De nuevo: ella es la vara para medir el mundo (lo bello y lo horrendo del mundo). Desde su mirada, la fiesta nocturna es violencia contenida, la antesala del horror. Sin embargo, en la pulseada fundamental del film, la observación en carne viva del pulso urbano es tan potente que triunfa por sobre el psicologismo. Imagen mata voice over. Y las imágenes, mal que le pese a Judith, muy cada tanto encuentran algo de alegría; en los drags, sí, y también en la bailarina de striptease y su sonrisa. La expresión clave, ojo, es “muy cada tanto”. Si en The Savage Eye hasta lo festivo se nos aparece como decadente es porque, en definitiva, los bailes parecen excusas para sostener una sensación de constante vitalidad. Terminar la fiesta, oh pecado, equivaldría a tomarse un tiempo para reflexionar y meditar y, como escribió Baudrillard: “El terror americano es que las luces se apaguen”(7).

Judith, esa bonita máquina de odio, es la flâneuse que Los Angeles merece.

Notas:

1 Si bien suele considerarse a 1960 como su año de estreno, la primera proyección pública de The Savage Eye ocurrió el 25 de agosto de 1959, en el Festival Internacional de Cine de Edimburgo. 

2 Es difícil eludir la referencia a Los Angeles Plays Itself, el grandioso poema cinematográfico de Thom Andersen compuesto por fragmentos de otras películas filmadas allí.

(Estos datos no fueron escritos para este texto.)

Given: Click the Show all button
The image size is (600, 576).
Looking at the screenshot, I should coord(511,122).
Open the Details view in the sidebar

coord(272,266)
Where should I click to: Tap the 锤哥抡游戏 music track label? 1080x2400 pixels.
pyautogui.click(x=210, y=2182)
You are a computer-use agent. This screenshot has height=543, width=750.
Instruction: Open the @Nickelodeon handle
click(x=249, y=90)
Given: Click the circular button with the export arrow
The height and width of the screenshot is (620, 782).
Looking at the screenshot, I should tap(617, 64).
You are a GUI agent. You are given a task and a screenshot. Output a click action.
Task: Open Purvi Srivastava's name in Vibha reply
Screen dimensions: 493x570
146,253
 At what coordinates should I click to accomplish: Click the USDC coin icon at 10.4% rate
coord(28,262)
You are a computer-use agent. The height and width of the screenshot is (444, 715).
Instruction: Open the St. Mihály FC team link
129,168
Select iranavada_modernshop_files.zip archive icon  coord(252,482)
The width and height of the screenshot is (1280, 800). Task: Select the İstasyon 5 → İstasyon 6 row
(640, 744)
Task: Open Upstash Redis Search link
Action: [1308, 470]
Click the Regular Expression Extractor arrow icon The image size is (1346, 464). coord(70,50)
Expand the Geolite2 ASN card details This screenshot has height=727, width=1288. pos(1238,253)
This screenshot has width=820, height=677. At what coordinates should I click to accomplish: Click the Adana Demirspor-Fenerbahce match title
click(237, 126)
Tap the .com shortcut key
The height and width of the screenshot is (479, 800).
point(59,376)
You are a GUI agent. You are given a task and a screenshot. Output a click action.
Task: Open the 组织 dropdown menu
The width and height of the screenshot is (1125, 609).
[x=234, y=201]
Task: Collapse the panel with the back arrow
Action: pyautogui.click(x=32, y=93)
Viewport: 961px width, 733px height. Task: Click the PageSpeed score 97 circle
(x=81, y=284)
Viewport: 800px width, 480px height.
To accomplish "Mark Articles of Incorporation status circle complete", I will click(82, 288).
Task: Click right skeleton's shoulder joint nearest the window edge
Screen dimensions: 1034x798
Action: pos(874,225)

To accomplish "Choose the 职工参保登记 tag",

3 No se trata de un error de los subtítulos. El diálogo original es: – Children? / – Killed. / – Killed! How? / – The usual way: rubber, miscarriage, misconception, the knife

4 Esta nota es un llamado a ver y estudiar con más frecuencia al cine norteamericano que se hacía por fuera de los grandes estudios durante los 40 y 50; películas que solían tener un fuerte contenido crítico contra la supuesta moral y valores americanos (The Savage Eye; The Well, de Leo C. Popkin y Russell Rouse) o que directamente proponían relatos y personajes inimaginables en el cine de estudios (The Quiet One; The Salt of the Earth, de Herbert J. Biberman).

5 Tom Pendergast, Sara Pendergast, International Directory of Films and Filmmakers 4: Writers and Production Artists, St. James Press, p. 544.

6 Puede leerse un poco más sobre los procedimientos quirúrgicos en el cine en este texto de Ezequiel Iván Duarte, en el cual incluso —ya que hablamos de cine de terror— traza un vínculo con The Exorcist.